Pedimos para essas coisas acontecerem? Não. Mas
poucas inovações acontecem de uma necessidade explícita. A maioria nasce de
oportunidades ou problemas escondidos que alguém sacou. Mas ainda assim,
mudando antes, junto ou depois, é interessante percebermos o quanto o
comportamento das pessoas afeta e é afetado por essas mudanças. Se hoje você
vai a um restaurante e vê casais numa mesa interagindo com o celular e não
entre eles ou ataques terroristas transmitidos em tempo real ou amplamente
compartilhados em detalhes em redes sociais não podemos dizer que é culpa da
internet...
Lembro bem que para popularizar o uso dos
computadores pessoais diziam que eles acelerariam processos para que sobrasse
mais tempo para que as pessoas curtissem a vida, aproveitassem melhor os
momentos. Isso aconteceu? Não. Tivemos mais tempo para trabalharmos mais,
sermos mais “produtivos”. Estar conectado com pessoas virtualmente aproxima as pessoas,
não há dúvidas. Mas também as desconecta fisicamente uma vez que elas estão
dividindo seu tempo com o virtual. Poder dividir coisas boas com as pessoas e
deixar dicas sobre um bistrô bacana, um hotel incrível ou uma praia escondida no
calor da emoção de estar vivendo aquilo é muito legal! Dividir opiniões
questionáveis, anti-éticas, racistas ou homofóbicas com certeza não é legal. Mas
também não é culpa da internet...
Para toda divulgação de informação existe um
consumidor, alguém que está dando um “like” ou que está simplesmente dando
visualização para aquele conteúdo. E infelizmente notícias, imagens, vídeos e
fatos chocantes chamam muito mais atenção do que imagens corriqueiras, goste
você ou não. Elas vão te fazer parar para ver. Mas se a divulgação excessiva, a
busca pela fama na internet custando vidas está incomodando a todos, a reflexão
que devemos fazer é: até que ponto cada
um de nós é agente dessa transformação? Estamos consumindo imagens e exposições
alheias demais? Estamos distribuindo informações simplesmente porque chocam
sabendo ou não da veracidade daquilo? Estamos dando “likes” verdadeiramente
porque gostamos daquilo? Gostaríamos que uma imagem como aquela nossa fosse
divulgada?
Estamos hoje a um clique da exposição. Qualquer
pessoa na rua pode tirar uma foto sua num momento íntimo e publicar, queira
você ou não. Está errado? Muito! Mas será que você não está consumindo imagens
assim também?
A tecnologia continua e vai continuar a evoluir
muito. Se hoje as fake news parecem verdadeiras, você ainda não viu os super
realistas vídeo-fakes. Mas o problema ou a “culpa” não está na tecnologia.
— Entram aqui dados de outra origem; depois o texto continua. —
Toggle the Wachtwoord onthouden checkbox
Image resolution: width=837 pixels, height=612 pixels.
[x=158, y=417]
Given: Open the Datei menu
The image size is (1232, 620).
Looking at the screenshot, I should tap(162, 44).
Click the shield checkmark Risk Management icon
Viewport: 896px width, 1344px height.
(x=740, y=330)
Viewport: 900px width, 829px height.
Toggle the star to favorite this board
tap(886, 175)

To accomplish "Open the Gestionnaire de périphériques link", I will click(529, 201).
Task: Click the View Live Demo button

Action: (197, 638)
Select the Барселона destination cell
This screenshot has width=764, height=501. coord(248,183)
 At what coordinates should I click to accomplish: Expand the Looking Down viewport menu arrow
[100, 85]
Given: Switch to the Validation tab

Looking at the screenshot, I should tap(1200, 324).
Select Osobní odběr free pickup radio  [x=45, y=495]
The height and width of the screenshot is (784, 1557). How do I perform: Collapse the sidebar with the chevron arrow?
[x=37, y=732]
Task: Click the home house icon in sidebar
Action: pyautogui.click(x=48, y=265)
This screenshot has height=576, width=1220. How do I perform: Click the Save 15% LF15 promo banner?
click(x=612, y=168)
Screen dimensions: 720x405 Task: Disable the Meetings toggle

Nem em quem cria. Mas em quem consome! Os últimos acontecimentos (caso Suzano e
ataque terrorista em Christchurch) tiveram como motivação a divulgação nas
redes e na mídia. Infelizmente foram e continuam a ser fatos amplamente
filmados e divulgados em sórdidos detalhes. E por que? Culpa da internet ou sua
que continua olhando, se chocando, compartilhando e comentando cada vez que vê
as mesmas cenas na TV, WhatsApp ou algum site??